The effect of the additional organic phase on the growth of S. cerevisiae was investigated first in shaken Hungate tubes to select a solvent with minimal impact. While slightly polar methyl isobutyl carbinol (MIBC) and, to some extent, even the non-polar decane showed toxic effects, a negligible impact was found for the long-chain alkanes dodecane, tetradecane, and hexadecane (see Fig. S3, ESI). Dodecane and tetradecane resulted in a certain decrease of cell growth in the high pressure reactor upon stirring (1000 rpm), probably due to increased mixing. In the presence of hydrogen, tetradecane resulted in the retention of 44% of the unperturbed cell proliferation, making this biphasic system the most promising combination.

The selection of tetradecane as the catalyst phase imposes a specific solubility profile for the catalyst. Recently, some of us reported the ruthenium catalyst cis-[RuCl2(C12-dppm)2] bearing the tailored bidentate phosphine C12-dppm (bis(bis(4-dodecylphenyl)phosphanyl)methane) as a ligand (Fig. 2), which fulfils the requirement of partitioning almost exclusively into the non-polar organic phase in alkane/water systems.12 In agreement with this design concept, the addition of the complex to tetradecane had no effect on cell proliferation compared to the organic solvent alone.

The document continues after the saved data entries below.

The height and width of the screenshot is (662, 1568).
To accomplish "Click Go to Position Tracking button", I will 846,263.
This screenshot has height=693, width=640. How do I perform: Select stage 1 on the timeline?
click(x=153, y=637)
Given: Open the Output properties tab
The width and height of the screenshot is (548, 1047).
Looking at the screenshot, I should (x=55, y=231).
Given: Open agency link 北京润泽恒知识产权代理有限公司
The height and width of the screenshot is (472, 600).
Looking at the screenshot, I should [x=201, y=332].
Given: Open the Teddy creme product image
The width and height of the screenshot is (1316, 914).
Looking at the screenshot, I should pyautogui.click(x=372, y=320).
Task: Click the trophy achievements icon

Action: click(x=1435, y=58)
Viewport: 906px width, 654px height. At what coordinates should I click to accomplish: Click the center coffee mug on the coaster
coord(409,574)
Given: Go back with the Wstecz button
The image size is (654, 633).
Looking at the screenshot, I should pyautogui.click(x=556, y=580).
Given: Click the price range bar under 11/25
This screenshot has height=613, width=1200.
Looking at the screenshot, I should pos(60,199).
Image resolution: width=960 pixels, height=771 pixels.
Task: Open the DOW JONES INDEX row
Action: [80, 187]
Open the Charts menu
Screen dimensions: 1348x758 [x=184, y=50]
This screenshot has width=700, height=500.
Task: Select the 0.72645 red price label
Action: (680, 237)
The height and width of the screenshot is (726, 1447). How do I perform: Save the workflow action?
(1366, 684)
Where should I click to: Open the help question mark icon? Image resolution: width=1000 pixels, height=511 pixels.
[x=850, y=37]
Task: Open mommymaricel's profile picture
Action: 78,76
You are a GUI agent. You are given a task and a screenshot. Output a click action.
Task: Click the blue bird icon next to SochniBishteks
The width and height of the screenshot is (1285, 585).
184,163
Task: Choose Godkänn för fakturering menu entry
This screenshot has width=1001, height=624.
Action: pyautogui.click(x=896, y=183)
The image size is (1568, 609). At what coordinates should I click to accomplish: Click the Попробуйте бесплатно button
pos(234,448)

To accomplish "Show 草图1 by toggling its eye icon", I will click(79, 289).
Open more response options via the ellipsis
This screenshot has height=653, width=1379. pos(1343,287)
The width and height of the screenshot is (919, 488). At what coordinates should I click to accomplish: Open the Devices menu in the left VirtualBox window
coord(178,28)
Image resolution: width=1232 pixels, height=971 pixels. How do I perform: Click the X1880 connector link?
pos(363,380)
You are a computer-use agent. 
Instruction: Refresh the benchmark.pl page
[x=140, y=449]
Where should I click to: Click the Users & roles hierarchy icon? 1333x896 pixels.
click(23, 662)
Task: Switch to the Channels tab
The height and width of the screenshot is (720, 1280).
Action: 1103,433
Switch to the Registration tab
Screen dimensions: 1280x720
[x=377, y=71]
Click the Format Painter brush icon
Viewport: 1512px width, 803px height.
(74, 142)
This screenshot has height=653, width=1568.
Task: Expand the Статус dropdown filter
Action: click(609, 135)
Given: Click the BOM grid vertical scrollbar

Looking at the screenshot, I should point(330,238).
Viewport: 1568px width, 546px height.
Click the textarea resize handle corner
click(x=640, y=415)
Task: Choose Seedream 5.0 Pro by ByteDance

Having established the principle compatibility of the individual components, the combined process was carried out in the biphasic system containing S. cerevisiae (OD600 nm = 1) in VfA (6 mL) with glucose (20 wt%) and cis-[RuCl2(C12-dppm)2] (4 μmol) in tetradecane (1 mL) under H2 atmosphere (60 bar). Besides the main products formate and ethanol, the concentrations of the residual glucose and the metabolites glycerol and acetate were determined by HPLC as well (see ESI, Tables 2–6). After 24 h, an ethanol concentration of 725 mM and a cell growth of 56% with respect to the positive control were observed together with a formic acid concentration of 12.6 mM in the aqueous phase. No formic acid was detected in the organic phase. In sharp contrast, no significant amounts of formic acid were detected using the established water soluble catalyst for the hydrogenation of CO2 [RuCl2(PTA)4] (PTA = 1,3,5-triaza-7-phosphaadamantane)13 directly in the fermentation broth under otherwise identical conditions (see Fig. S4, ESI). In pure water as well as in VfA, the PTA-based catalyst achieved a formic acid concentration of 3.0 mM and 2.7 mM, respectively, within 24 h at 5 bar CO2 and 60 bar H2. This demonstrates the inhibiting effect of the growing cells in the medium on the metal catalyst. The superior catalytic activity of the tailor-made ruthenium catalyst cis-[RuCl2(C12-dppm)2] confirms the importance of an effective compartmentalization.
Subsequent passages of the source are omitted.